Brief
Please print the lines from the line with "The height and width of the screenshot is (797, 797)." to the line with "x-axis-tick-label: 2020 is", reproducing them unchanged and leaving out the pictures.

Data to examine
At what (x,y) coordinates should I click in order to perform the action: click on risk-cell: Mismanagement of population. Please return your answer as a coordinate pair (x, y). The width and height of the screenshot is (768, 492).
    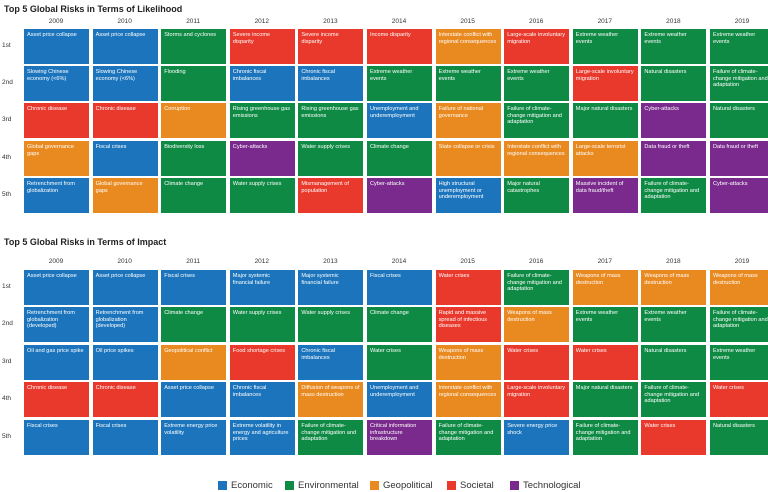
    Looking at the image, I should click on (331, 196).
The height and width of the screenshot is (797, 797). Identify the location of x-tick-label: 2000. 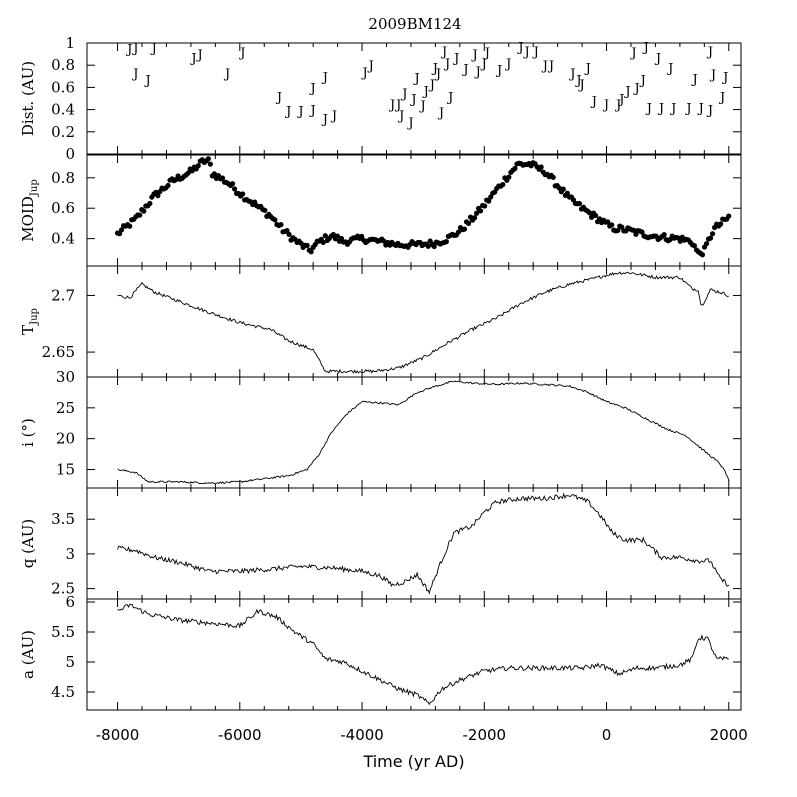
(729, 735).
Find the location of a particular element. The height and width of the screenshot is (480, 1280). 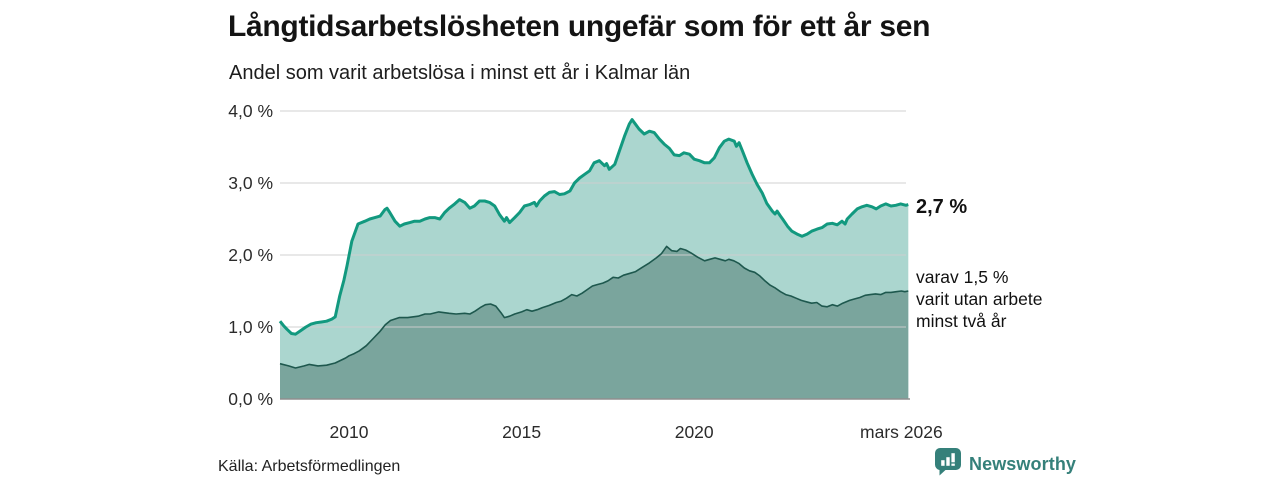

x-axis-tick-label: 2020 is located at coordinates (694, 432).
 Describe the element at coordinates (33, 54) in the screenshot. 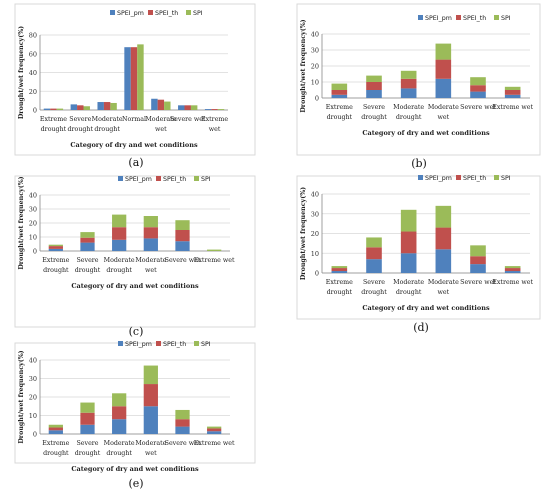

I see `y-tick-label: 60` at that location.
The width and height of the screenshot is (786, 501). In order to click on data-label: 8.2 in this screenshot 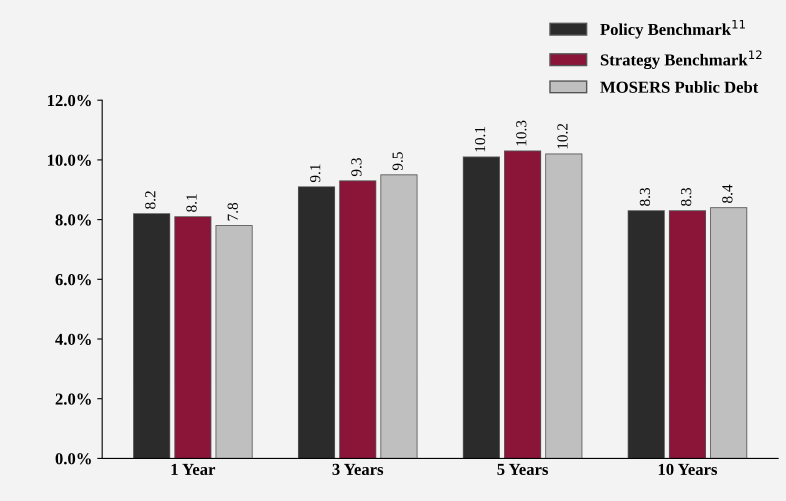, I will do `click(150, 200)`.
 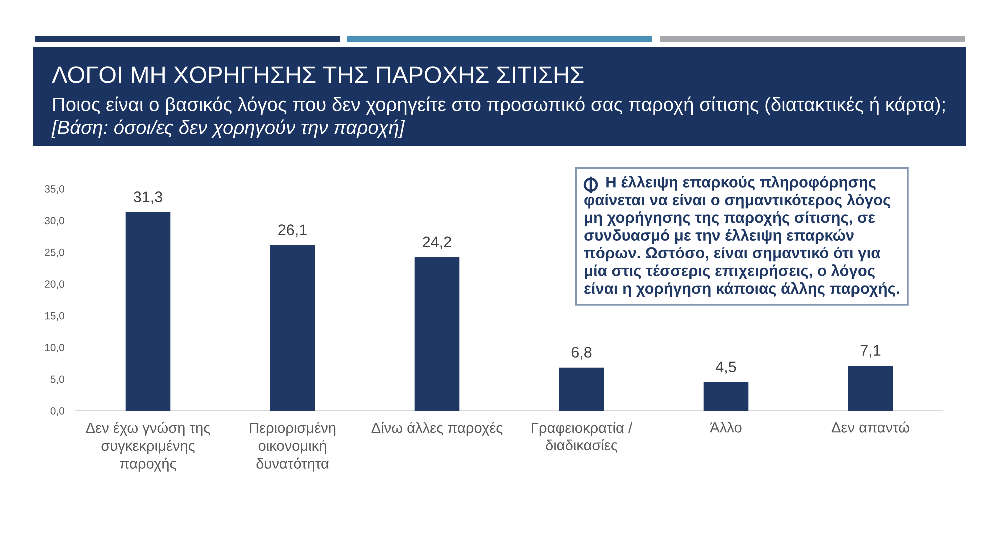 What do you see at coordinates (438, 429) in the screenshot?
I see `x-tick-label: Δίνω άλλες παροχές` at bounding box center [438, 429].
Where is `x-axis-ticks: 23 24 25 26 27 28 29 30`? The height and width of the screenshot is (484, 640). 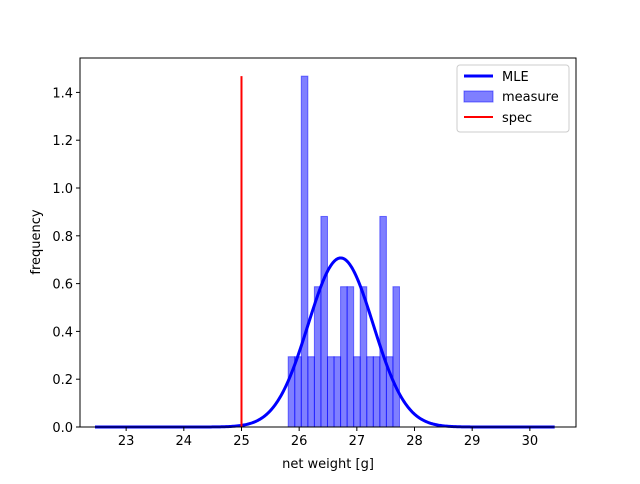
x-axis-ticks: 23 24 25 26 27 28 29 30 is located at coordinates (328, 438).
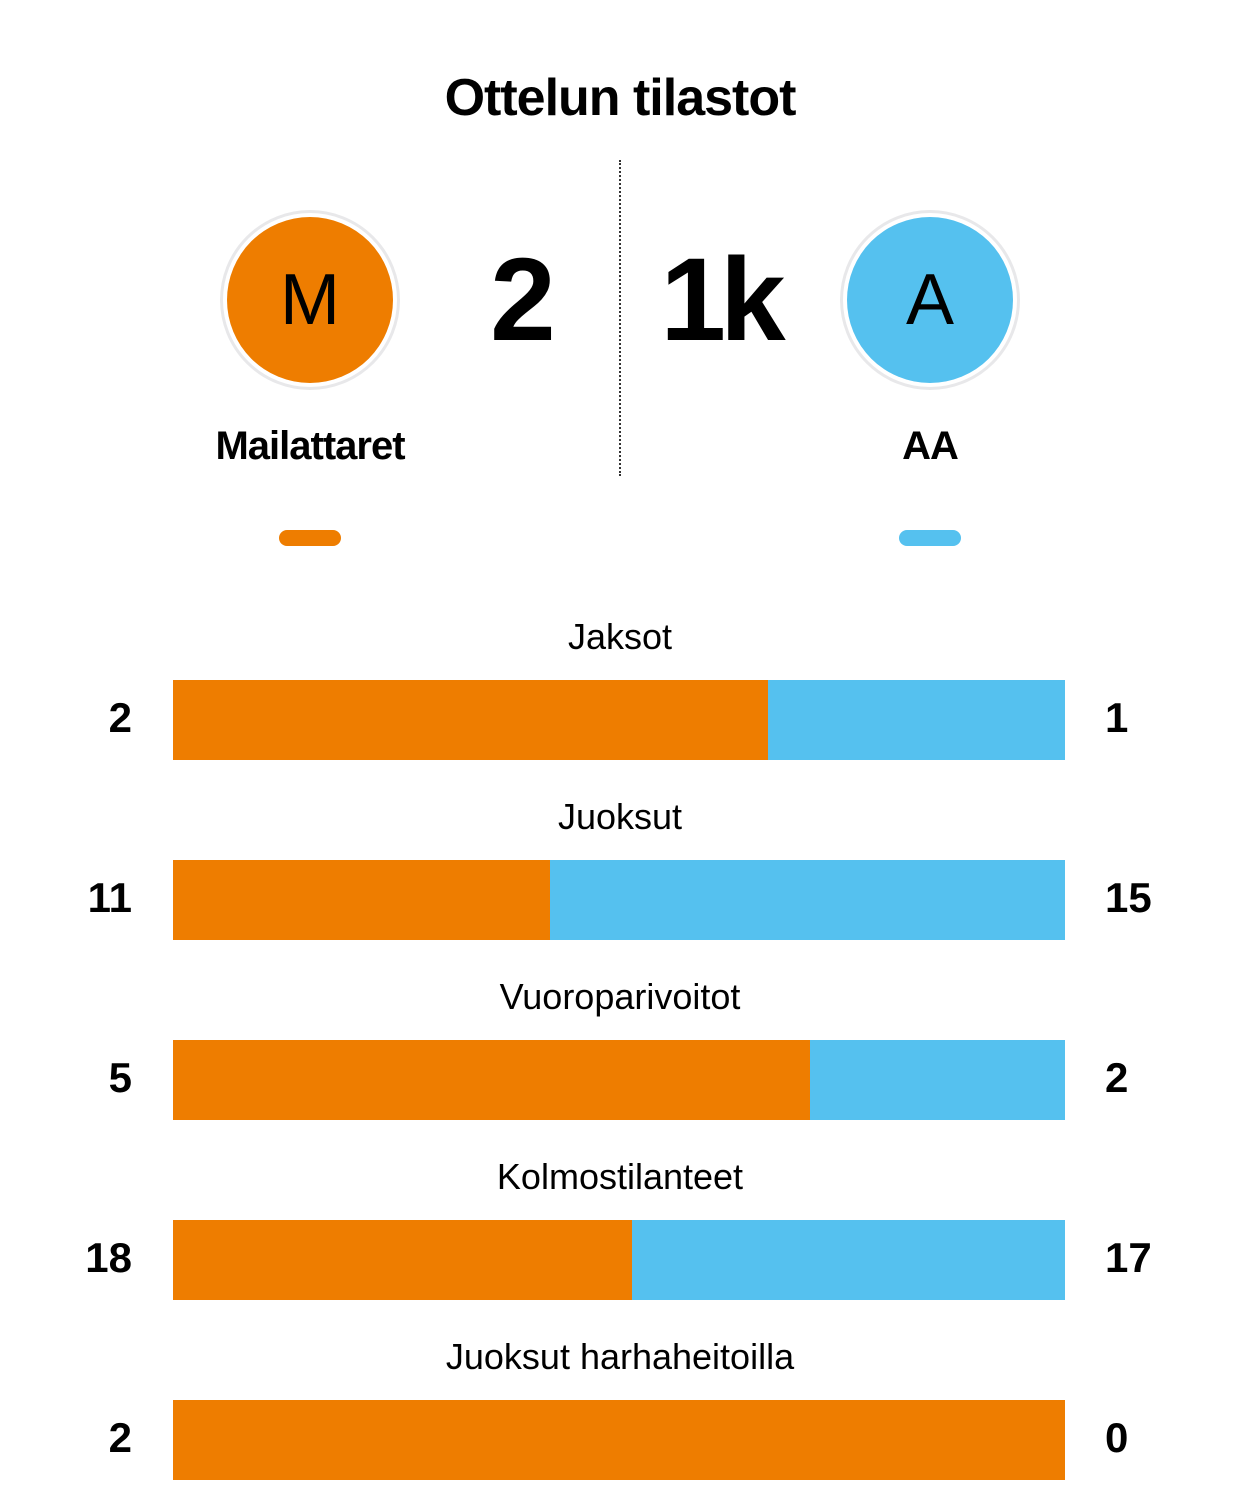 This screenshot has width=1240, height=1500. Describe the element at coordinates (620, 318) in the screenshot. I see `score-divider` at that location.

Finished exercise
The height and width of the screenshot is (797, 797). Identify the location of x-tick-label: 2000. 
(729, 735).
Find the location of a particular element. The height and width of the screenshot is (480, 1280). 

x-axis-tick-label: 2020 is located at coordinates (694, 432).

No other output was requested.